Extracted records
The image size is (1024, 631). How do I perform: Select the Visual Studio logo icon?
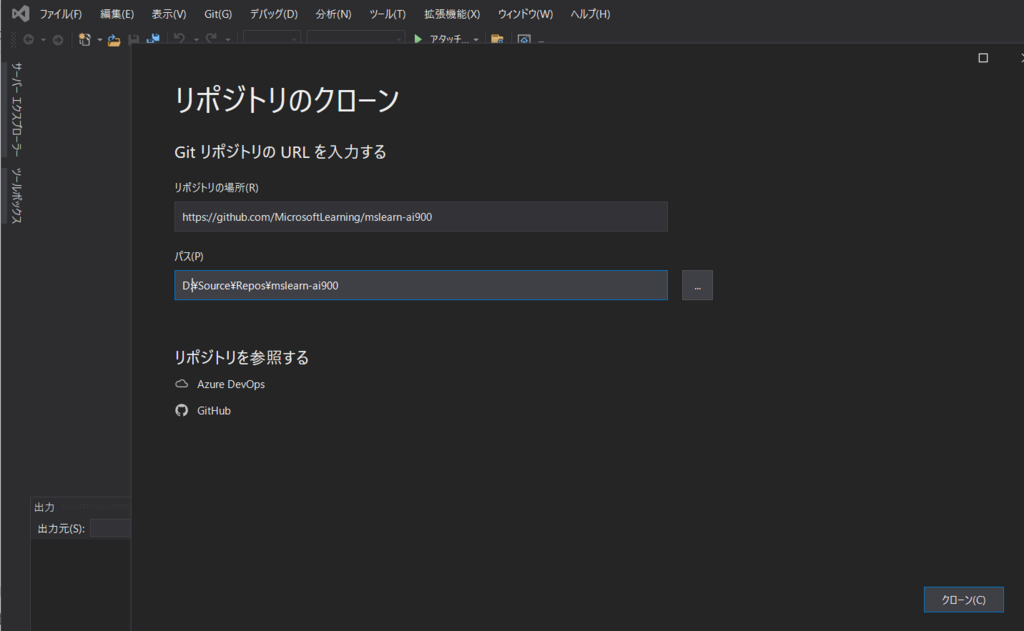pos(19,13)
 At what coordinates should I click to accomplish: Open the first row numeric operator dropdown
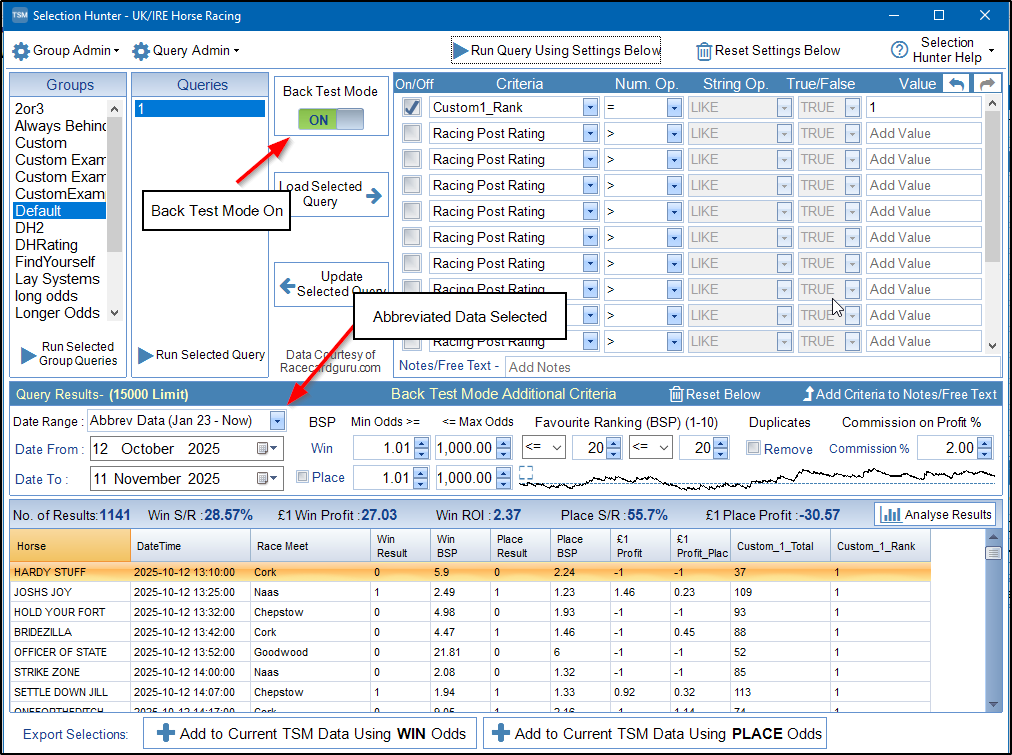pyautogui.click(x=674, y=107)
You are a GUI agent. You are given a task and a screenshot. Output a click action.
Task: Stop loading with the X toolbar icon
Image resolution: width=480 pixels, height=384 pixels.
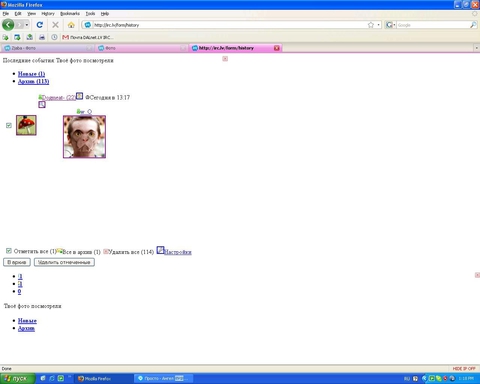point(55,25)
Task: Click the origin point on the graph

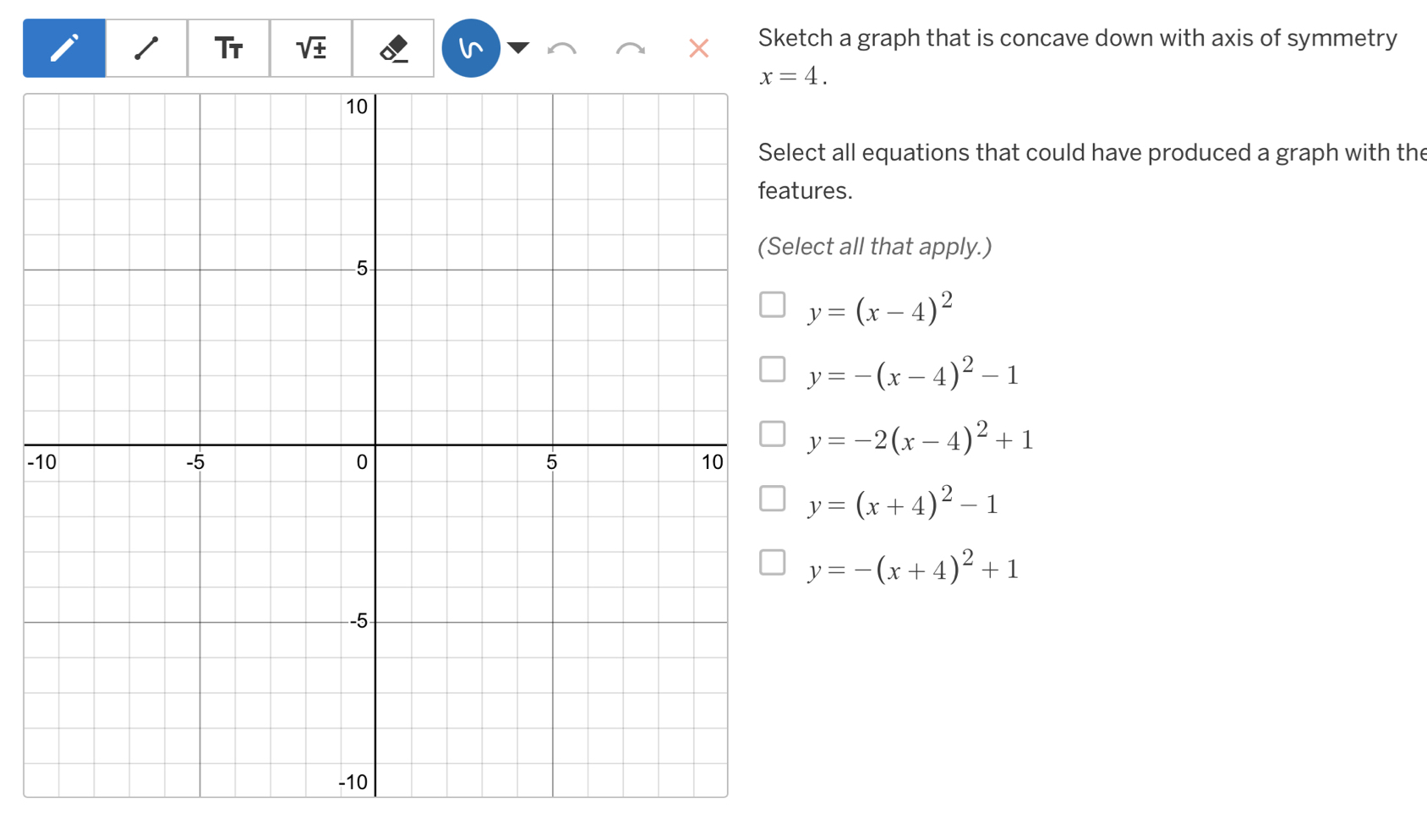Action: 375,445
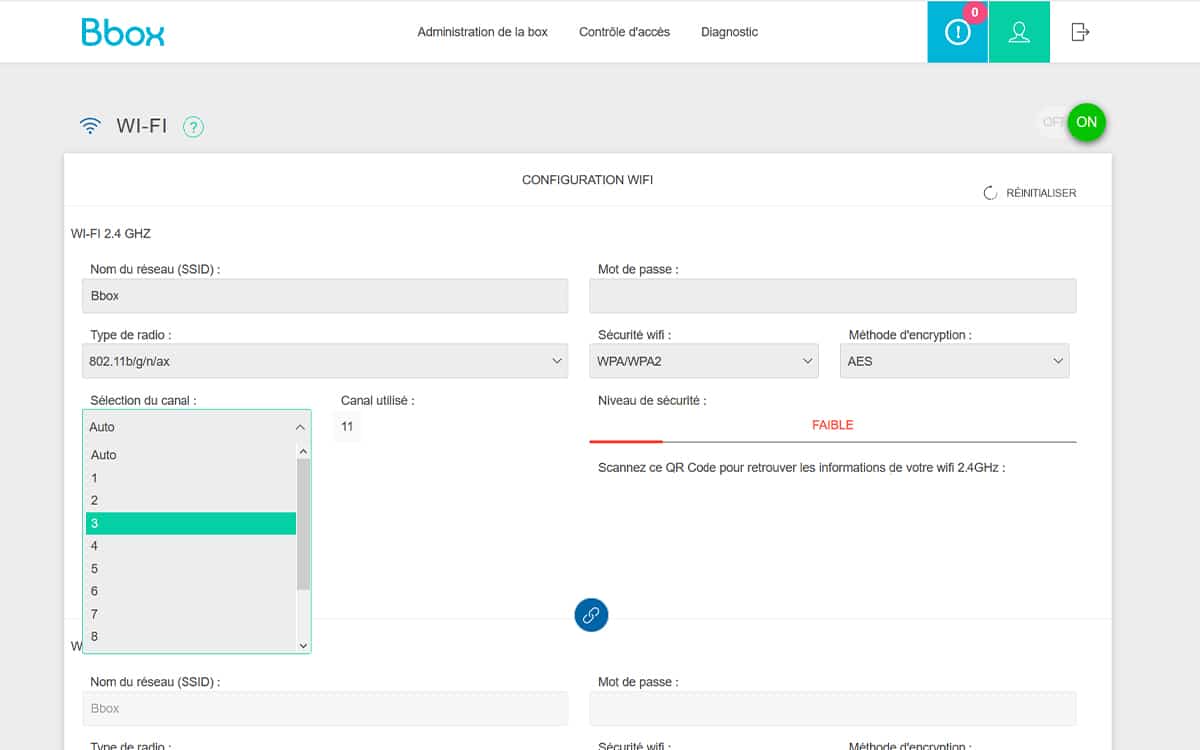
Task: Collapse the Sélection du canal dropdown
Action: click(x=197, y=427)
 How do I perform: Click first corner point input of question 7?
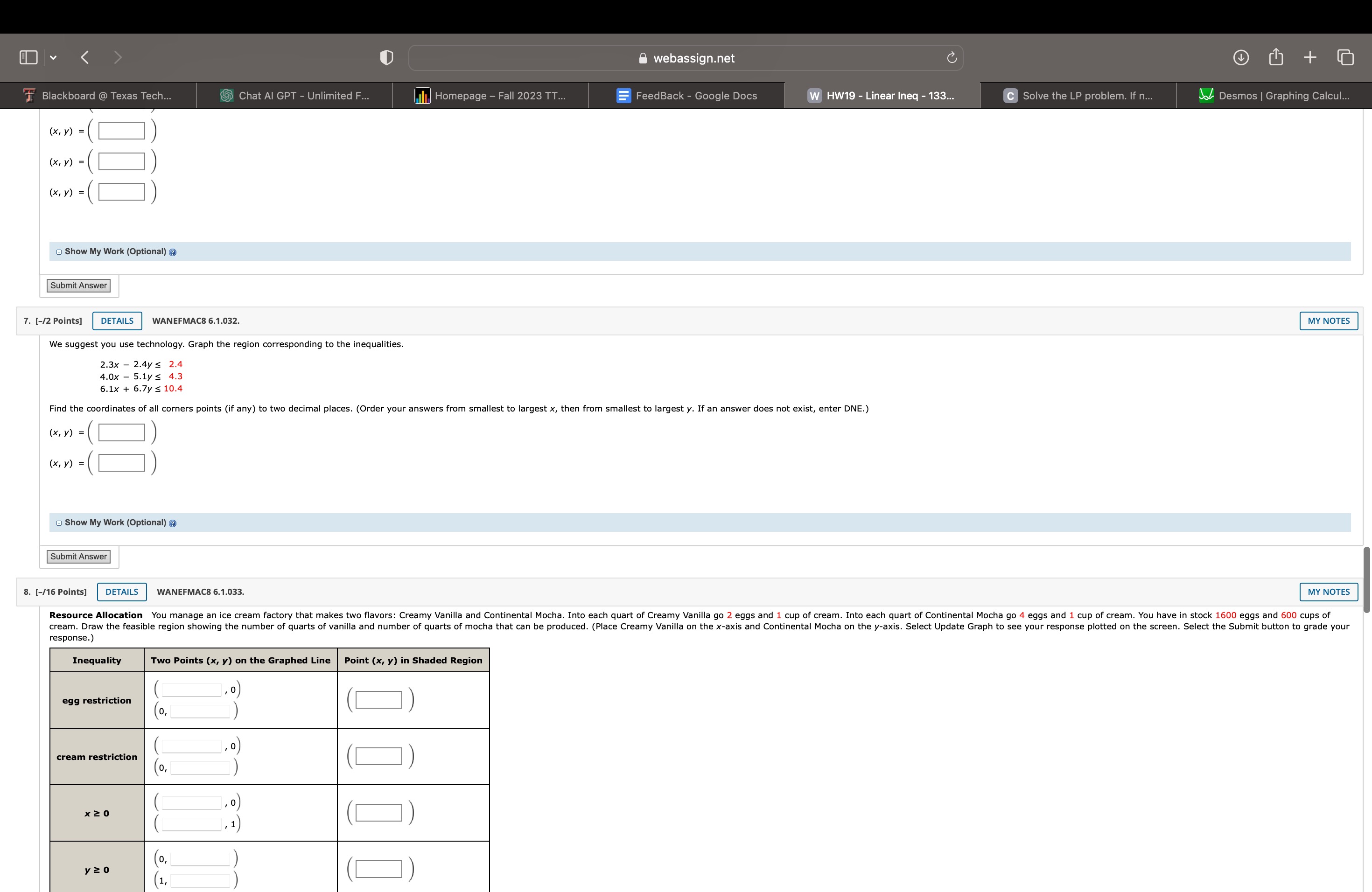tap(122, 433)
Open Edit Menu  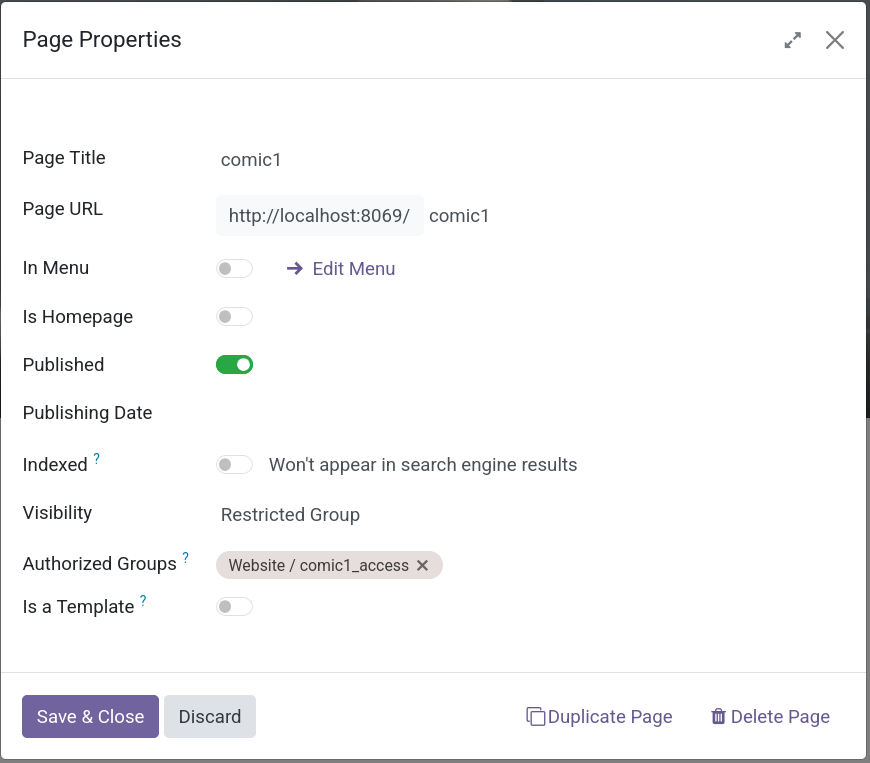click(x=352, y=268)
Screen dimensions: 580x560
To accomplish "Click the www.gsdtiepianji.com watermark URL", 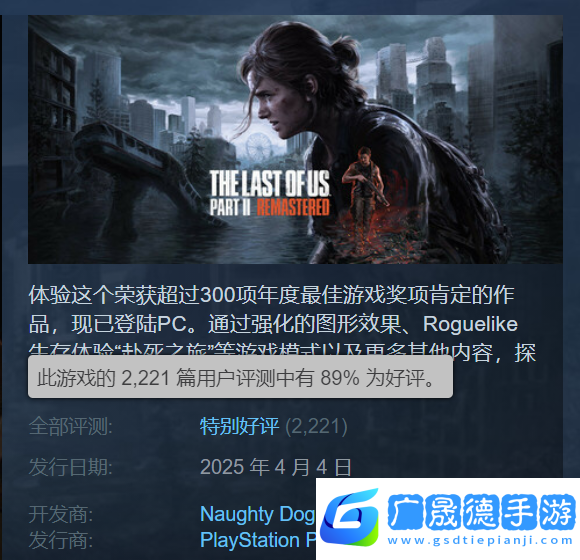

Written task
Pull out each line of the records that contains the string "dropdown" and list those lines.

Answer for the task
 At what coordinates should I click to accomplish: Open the first row numeric operator dropdown
Task: Collapse the Sélection du canal dropdown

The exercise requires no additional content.